Forest Service Fees Found Faulty by Courts
KREX News Room
Grand Junction - In a ruling that is binding in nine western states and sets a nationwide legal precedent; the Ninth Circuit Court of Appeals found unanimously last week that the U.S. Forest Service's recreation fee programs must allow citizens to park at trail-heads and go for a hike without paying a fee.
The case (Adams v. U. S. Forest Service) was brought in 2008 by four hikers who visit the Coronado National Forest around Mt. Lemmon, near Tucson.
The San Francisco Appeals Court found the U. S. Forest Service at fault for charging parking fees to people who go for a hike without using amenities such as picnic tables, trashcans, and bathrooms located nearby, or who camp in dispersed, undeveloped parts of a National Forest.
Judge Robert Gettleman, writing for the unanimous three-judge panel, stated in the ruling that "Everyone is entitled to enter national forests without paying a cent."

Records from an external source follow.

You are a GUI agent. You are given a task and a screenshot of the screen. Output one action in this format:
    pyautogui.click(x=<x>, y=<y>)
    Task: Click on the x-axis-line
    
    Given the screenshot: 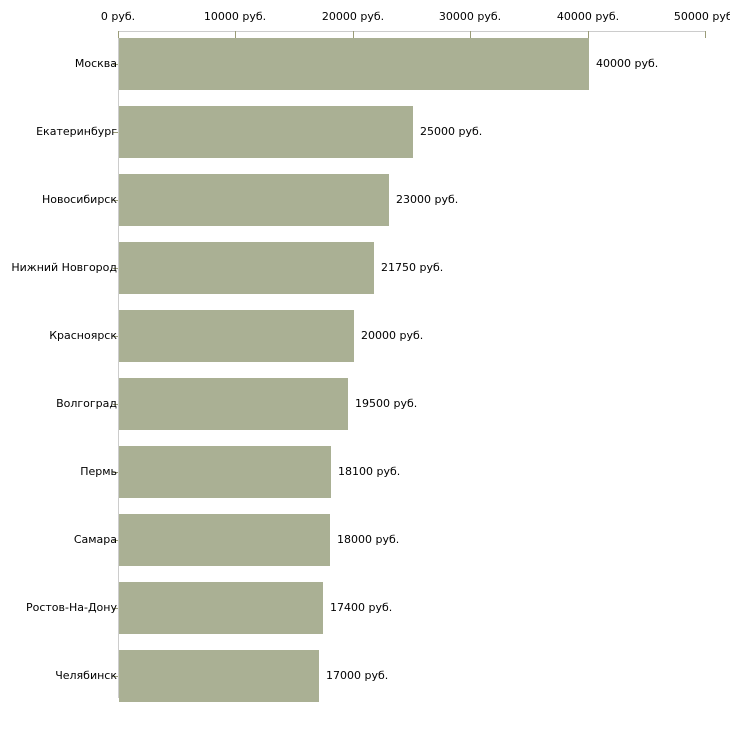 What is the action you would take?
    pyautogui.click(x=412, y=32)
    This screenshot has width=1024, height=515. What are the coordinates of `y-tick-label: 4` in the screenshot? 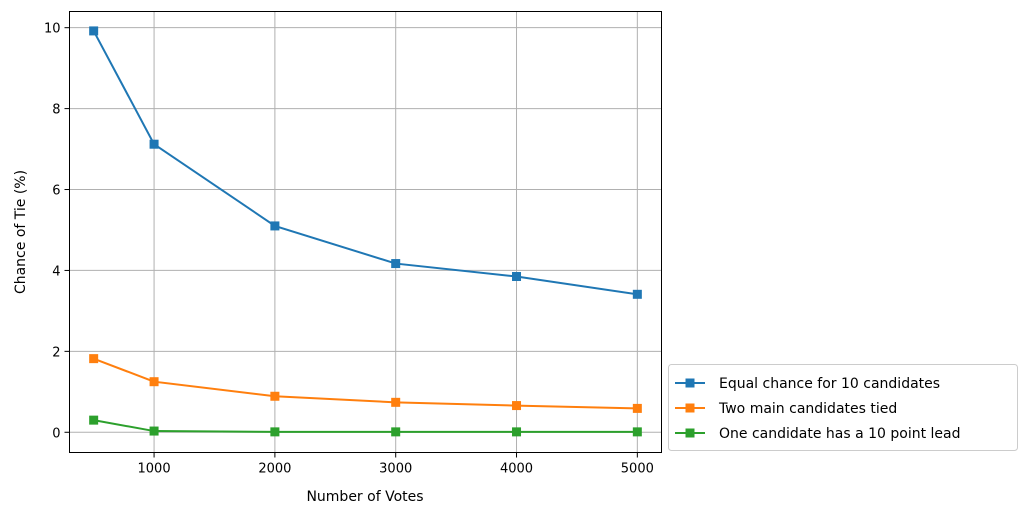 It's located at (56, 272).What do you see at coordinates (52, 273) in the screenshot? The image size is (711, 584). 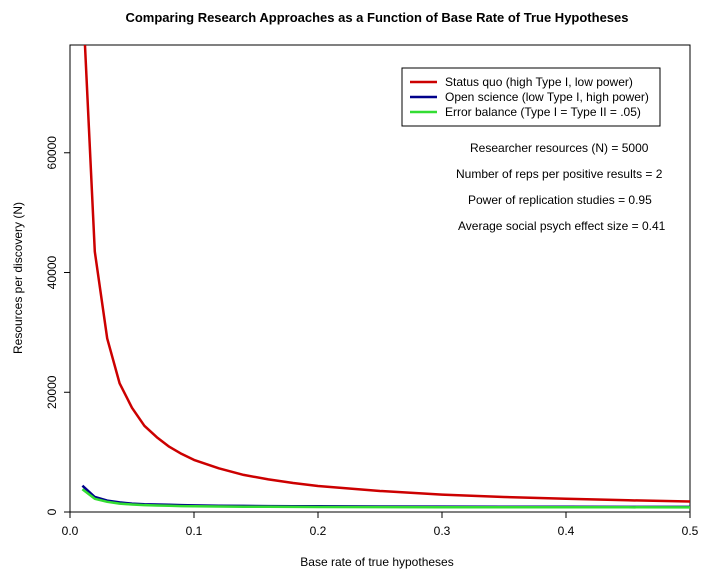 I see `y-tick-label: 40000` at bounding box center [52, 273].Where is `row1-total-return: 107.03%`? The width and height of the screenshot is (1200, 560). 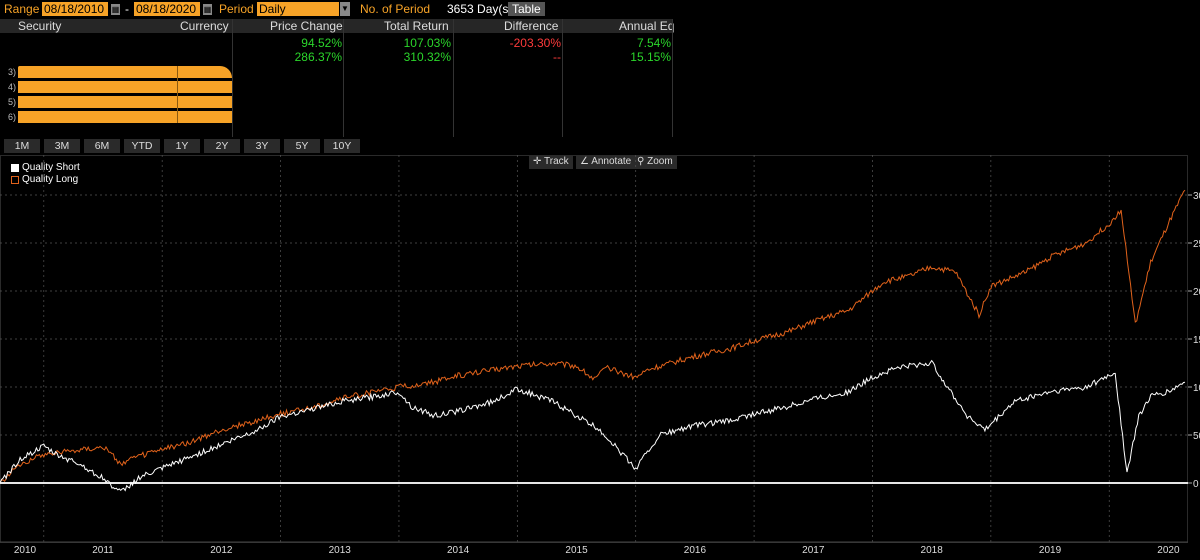 row1-total-return: 107.03% is located at coordinates (427, 43).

Forest access fees began in 1996 under the Fee Demo program. They include the Adventure Pass, which covers much of the four National Forests in southern California, the Northwest Forest Pass, required at hundreds of trail-heads in Oregon and Washington, the Red Rocks Pass at Sedona, Arizona, American Fork Canyon near Provo, Utah, Mt. Evans Scenic Byway in Colorado, and dozens of other forest fee programs around the nation.
In 2004, Fee Demo was replaced by the Federal Lands Recreation Enhancement Act (FLREA), enacted by Congress for ten years. The FLREA clearly prohibited fees solely for parking and hiking, but the U. S. Forest Service continued operating fee programs around the country that did just that.

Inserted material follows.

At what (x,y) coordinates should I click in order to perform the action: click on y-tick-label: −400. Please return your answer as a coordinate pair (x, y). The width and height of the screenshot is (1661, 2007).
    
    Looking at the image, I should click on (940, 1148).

Attorney Mary Ellen Barilotti of Hood River, Oregon, has been handling litigation against the forest access fee programs for more than ten years. This ruling is the culmination of her tireless efforts to hold the U. S. Forest Service to the letter of the fee laws that Congress enacted. In recent years, Barilotti has been assisted by attorney Matt Kenna of Durango, Colorado.
The Western Slope No-Fee Coalition has led the opposition to forest access fees since 2001 and worked closely with Barilotti and Kenna on the Arizona case. President Kitty Benzar said, "Millions of Americans will once again be free to go for a walk in their national forests, which they jointly own and which have been maintained by their tax dollars for over a century, without being ticketed by Forest Service staff."
The Forest Service is studying the ruling, and has 60 days to request a rehearing.